The DNS services work with F5’s BIG-IP Global Traffic Manager, which intelligently and automatically routes network traffic to the closest or best-performing data center based on business policy, geolocation and volume spikes, according to the company. In addition, F5’s iRules enable companies to set how specific DNS requests are handled, ensuring the most critical requests are handled first, for example.
F5’s IP Intelligence, meanwhile, is a new cloud-based subscription service that provides companies with real-time, up-to-the-minute information on malicious or nefarious IP addresses to prevent attacks on the network.

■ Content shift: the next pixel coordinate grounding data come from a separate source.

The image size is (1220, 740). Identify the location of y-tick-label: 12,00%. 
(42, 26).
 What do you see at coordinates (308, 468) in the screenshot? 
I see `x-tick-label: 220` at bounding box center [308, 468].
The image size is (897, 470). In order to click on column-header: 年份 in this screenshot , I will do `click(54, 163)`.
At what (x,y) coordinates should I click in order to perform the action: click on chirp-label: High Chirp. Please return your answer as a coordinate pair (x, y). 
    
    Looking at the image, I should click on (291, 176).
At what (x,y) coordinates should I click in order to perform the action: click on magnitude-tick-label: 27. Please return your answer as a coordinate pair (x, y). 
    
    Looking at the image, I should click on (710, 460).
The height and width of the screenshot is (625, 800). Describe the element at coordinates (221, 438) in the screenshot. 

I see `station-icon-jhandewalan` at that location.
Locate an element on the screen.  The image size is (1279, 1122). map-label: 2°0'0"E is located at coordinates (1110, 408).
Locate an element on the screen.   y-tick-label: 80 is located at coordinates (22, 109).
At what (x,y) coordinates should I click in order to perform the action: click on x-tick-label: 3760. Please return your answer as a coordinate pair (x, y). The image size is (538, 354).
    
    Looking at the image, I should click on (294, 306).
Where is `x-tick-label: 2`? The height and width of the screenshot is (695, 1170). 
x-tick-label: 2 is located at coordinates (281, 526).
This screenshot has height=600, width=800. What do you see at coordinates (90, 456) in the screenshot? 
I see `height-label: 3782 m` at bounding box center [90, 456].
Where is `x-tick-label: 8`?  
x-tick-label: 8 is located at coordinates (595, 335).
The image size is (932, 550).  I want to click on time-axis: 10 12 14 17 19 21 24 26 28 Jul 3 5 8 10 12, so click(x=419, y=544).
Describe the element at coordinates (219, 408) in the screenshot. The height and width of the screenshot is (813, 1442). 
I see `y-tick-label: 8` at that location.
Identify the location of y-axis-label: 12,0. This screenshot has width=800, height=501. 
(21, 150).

“This is context-based delivery and protection,” George said. “It’s an extra layer of IP threat protection, and because it’s a subscription-based service, it’s a simple way to deliver added intelligence to inbound and outbound traffic to lower threats.”
IP Intelligence incorporates and presents data culled from a third-party source every five minutes, enabling companies to act on threats right away.
“IP Intelligence includes eight categories companies can select and configure based on their needs. That information is then loaded onto BIG-IP, which does a very quick reference of these categories against incoming and outgoing IP addresses, and if an IP address comes up that is not approved and known to have malicious activity, it’s blocked,” he said.
The cloud-based subscription is being offered in a tiered per-device pricing structure, which runs “about $5,000-$10,000 at the low level to $50,000 for high-throughput devices,” George said. Three-year subscriptions also are available, and both the updated DNS capabilities and the IP Intelligence offering are available to F5’s channel partners to sell.
With security a major concern among companies considering the cloud, F5’s latest offerings should add some level of confidence that networks won’t be brought down as easily as some might imagine. They also should serve as an excellent conversation-starter for resellers looking to secure their customers’ networks even further.